RECORDS SUPPLIED:
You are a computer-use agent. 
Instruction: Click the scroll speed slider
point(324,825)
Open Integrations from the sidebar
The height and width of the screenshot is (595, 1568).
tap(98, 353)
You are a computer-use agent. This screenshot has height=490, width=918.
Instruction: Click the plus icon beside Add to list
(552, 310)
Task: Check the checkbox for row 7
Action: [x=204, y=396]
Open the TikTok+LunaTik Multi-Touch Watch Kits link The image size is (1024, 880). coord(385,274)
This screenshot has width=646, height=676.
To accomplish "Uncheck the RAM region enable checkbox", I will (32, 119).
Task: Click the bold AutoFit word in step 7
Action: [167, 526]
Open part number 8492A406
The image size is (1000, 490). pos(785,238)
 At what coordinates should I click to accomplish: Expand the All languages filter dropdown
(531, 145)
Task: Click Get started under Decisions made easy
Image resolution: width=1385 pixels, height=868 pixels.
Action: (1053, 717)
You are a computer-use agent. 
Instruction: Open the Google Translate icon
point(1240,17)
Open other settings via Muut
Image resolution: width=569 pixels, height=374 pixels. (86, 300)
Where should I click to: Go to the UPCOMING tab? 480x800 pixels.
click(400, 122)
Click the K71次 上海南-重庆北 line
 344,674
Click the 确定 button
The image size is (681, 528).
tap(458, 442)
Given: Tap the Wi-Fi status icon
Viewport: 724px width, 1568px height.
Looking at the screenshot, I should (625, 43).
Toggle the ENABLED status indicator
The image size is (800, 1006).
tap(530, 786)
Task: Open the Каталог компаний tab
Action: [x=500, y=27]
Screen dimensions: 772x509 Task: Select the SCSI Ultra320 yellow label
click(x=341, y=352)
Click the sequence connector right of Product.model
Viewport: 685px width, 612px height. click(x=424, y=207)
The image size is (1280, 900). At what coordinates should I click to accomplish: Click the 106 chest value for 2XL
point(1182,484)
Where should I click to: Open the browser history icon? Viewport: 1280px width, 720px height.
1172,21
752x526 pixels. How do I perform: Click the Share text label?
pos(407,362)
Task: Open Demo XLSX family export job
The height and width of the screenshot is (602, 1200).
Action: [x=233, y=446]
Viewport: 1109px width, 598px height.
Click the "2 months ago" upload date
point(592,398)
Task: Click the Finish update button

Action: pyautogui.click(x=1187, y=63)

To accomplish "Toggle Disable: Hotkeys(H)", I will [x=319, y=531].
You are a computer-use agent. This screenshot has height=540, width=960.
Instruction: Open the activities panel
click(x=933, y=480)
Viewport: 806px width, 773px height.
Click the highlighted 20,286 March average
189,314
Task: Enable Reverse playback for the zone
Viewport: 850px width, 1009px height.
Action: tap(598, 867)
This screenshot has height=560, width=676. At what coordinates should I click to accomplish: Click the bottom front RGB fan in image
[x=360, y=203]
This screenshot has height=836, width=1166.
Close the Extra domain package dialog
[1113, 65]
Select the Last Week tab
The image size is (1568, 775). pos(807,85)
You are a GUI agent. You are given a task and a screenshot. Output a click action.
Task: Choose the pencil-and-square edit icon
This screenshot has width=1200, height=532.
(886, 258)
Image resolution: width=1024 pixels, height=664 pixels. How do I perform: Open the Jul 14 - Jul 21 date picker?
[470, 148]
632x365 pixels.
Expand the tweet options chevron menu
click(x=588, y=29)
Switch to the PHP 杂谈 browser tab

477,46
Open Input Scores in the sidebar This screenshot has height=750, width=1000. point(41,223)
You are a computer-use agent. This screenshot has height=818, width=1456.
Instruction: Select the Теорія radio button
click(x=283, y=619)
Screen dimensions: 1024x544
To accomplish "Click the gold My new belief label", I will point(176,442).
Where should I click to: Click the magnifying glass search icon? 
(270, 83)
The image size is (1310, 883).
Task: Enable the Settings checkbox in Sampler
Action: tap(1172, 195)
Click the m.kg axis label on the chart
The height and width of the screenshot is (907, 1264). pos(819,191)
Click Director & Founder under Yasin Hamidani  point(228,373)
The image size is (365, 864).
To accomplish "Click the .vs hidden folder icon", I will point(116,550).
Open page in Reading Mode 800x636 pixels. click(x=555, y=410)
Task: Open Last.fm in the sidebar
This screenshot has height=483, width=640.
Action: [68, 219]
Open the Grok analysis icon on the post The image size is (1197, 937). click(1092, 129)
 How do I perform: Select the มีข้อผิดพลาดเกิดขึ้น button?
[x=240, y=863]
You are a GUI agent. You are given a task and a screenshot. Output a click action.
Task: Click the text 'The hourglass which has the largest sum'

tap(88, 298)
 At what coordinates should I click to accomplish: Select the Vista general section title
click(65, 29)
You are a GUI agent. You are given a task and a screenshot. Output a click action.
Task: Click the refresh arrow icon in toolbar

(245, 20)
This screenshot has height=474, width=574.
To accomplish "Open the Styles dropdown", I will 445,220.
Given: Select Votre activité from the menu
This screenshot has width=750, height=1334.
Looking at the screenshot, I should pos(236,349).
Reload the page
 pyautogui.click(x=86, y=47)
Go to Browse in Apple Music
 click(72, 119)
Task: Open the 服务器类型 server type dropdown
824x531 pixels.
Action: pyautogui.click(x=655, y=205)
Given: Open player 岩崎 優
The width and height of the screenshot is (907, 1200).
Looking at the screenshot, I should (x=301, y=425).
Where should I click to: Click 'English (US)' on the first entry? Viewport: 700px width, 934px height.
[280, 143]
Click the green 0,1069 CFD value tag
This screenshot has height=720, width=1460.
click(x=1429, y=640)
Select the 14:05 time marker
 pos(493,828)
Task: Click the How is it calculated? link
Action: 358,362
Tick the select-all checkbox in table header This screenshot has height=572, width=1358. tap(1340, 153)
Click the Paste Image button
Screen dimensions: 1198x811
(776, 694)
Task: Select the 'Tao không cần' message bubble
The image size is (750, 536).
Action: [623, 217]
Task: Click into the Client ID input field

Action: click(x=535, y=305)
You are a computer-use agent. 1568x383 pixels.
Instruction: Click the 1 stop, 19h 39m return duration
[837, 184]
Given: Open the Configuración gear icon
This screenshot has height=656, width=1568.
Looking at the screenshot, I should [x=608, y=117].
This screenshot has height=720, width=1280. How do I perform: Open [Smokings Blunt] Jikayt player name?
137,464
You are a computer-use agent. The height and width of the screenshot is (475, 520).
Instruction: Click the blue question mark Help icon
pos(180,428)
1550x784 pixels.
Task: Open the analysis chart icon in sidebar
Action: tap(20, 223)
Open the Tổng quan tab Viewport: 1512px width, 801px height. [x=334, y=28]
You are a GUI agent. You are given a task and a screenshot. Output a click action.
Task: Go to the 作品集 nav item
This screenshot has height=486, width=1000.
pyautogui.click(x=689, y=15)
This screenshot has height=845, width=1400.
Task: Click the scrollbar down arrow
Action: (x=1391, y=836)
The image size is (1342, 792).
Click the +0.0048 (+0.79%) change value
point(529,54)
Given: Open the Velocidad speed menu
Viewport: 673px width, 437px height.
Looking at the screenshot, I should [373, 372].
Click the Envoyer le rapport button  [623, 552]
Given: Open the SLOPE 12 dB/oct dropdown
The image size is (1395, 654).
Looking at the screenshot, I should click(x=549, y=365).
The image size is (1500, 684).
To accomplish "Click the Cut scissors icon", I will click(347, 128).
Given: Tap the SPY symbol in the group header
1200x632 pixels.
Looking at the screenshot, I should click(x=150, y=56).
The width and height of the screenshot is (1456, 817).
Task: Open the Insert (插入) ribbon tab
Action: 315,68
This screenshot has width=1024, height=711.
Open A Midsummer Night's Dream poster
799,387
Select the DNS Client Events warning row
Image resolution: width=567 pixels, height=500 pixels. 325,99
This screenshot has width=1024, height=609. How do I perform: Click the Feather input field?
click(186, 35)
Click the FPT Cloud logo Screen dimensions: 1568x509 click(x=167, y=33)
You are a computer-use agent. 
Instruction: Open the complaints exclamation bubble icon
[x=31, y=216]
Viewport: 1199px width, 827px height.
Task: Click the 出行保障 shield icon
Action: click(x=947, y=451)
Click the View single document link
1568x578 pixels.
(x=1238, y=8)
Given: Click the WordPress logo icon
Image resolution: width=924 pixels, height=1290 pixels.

TO DO:
For each line in the records that contains the word "logo", make a copy.

RESPONSE TO THIS TASK:
Click the FPT Cloud logo Screen dimensions: 1568x509 click(x=167, y=33)
Given: Click the WordPress logo icon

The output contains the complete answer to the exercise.